Passengers and crew showing symptoms were tested, and more tests will be conducted if symptoms arise in other people on the ship.
Almost 3700 passengers and crew have been largely confined to their cabins for the past 72 hours, with operator Princess Cruises allowing small groups to go on the upper deck for fresh air.
Passengers are under strict orders from Japan’s health authority to constantly wear masks and stay at least one metre away from the nearest person when outside their cabin.
Meals have been delayed by many hours and some passengers are still waiting on prescription medication, as the crew on board tries to manage an unprecedented situation.
The 236 Australians stuck on board the ship are unsure if the mandatory 14-day quarantine period will be extended as more cases of the virus are discovered.
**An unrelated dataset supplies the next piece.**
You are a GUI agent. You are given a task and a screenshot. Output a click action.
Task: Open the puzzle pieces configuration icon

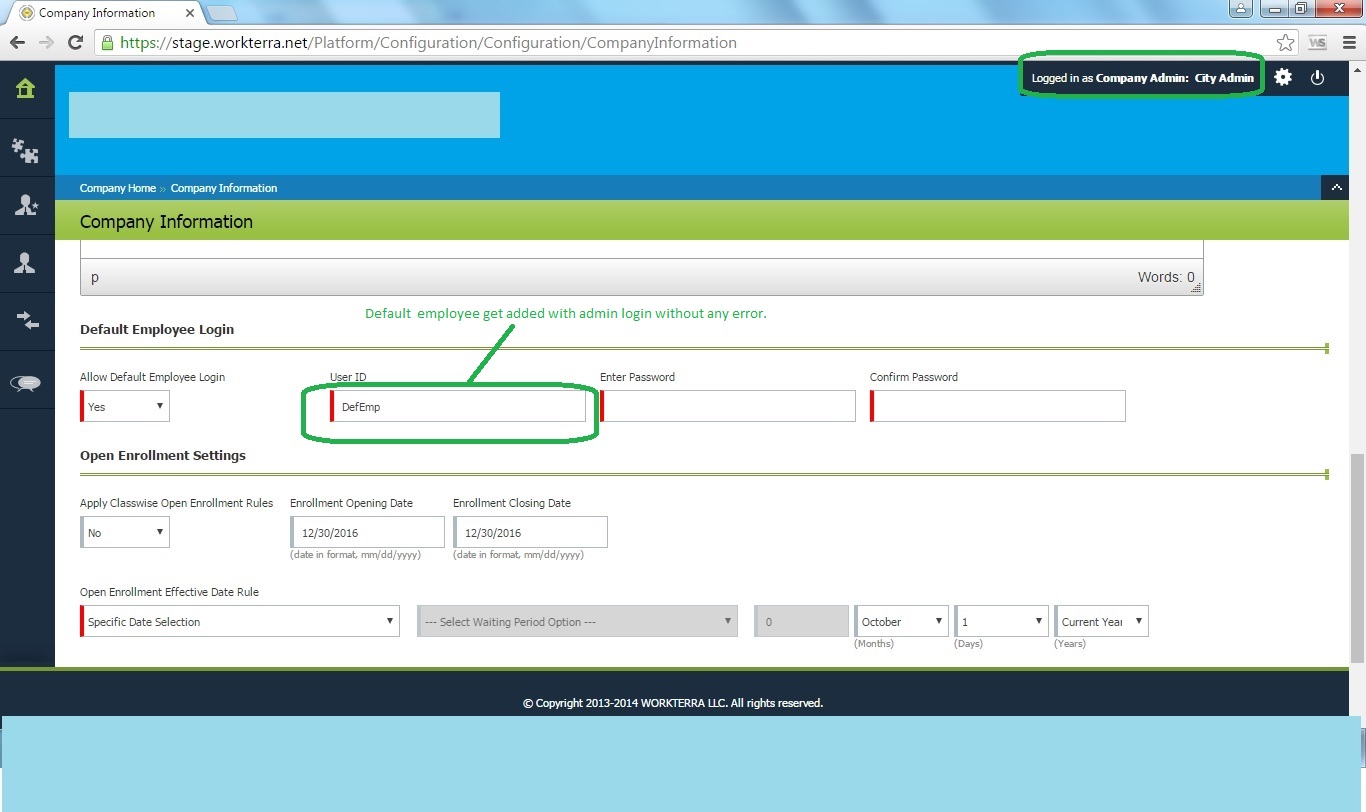(x=25, y=149)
Home Affairs Minister Peter Dutton ruled out an evacuation mission for the stranded Australians.
“The Japanese authorities, they have an advanced health system and they are dealing with what’s a very difficult situation,” Mr Dutton said.
On Friday, Japanese Prime Minister Shinzo Abe made the decision to deny another cruise ship entry to Yokohama, after reports of a passenger showing symptoms of coronavirus.
The Westerdam had made a stop in Hong Kong and was due to dock in Yokohama on Saturday.
This ship’s owner, Holland America, is looking for another port to conclude the journey. The company has also cancelled its next cruise from Yokohama due to leave on February 15.